From xarray to pandas
Contents
From xarray to pandas#
Import python packages#
import xarray as xr
xr.set_options(display_style='html')
import intake
import cftime
import matplotlib.pyplot as plt
import cartopy.crs as ccrs
import pandas as pd
import dask
%matplotlib inline
Open CMIP6 online catalog#
cat_url = "https://storage.googleapis.com/cmip6/pangeo-cmip6.json"
col = intake.open_esm_datastore(cat_url)
col
Search corresponding data#
cat = col.search(source_id=['CESM2-WACCM'], experiment_id=['historical'], table_id=['AERmon'], variable_id=['so2'], member_id=['r1i1p1f1'])
cat.df
Create dictionary from the list of datasets we found#
This step may take several minutes so be patient!
dset_dict = cat.to_dataset_dict(zarr_kwargs={'use_cftime':True})

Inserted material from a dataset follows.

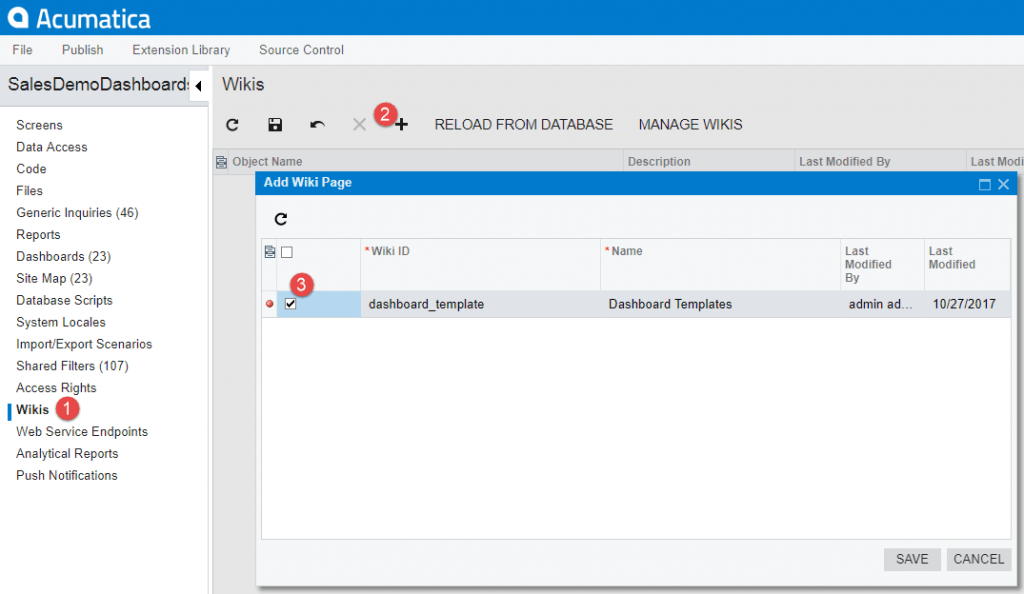Click the plus icon to add wiki
This screenshot has width=1024, height=594.
pyautogui.click(x=402, y=125)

lconf = list(dset_dict.keys())
print(lconf)
Open dataset#
Use
xarray
python package to analyze netCDF datasetopen_dataset
allows to get all the metadata without loading data into memory.with
xarray
, we only load into memory what is needed.
dset = dset_dict[lconf[0]]
dset = dset.squeeze()
Get metadata corresponding to the whole dataset#
dset
Get metadata corresponding to SO2#
print(dset['so2'])
zonal mean and one level and convert to pandas dataframe#
%%time
dset_selection = dset['so2'].sel(lev=-1000, method='nearest').mean('lon').load()
dset_selection
dset_selection.sel(time=cftime.DatetimeNoLeap(2003, 10, 15), method="nearest").plot()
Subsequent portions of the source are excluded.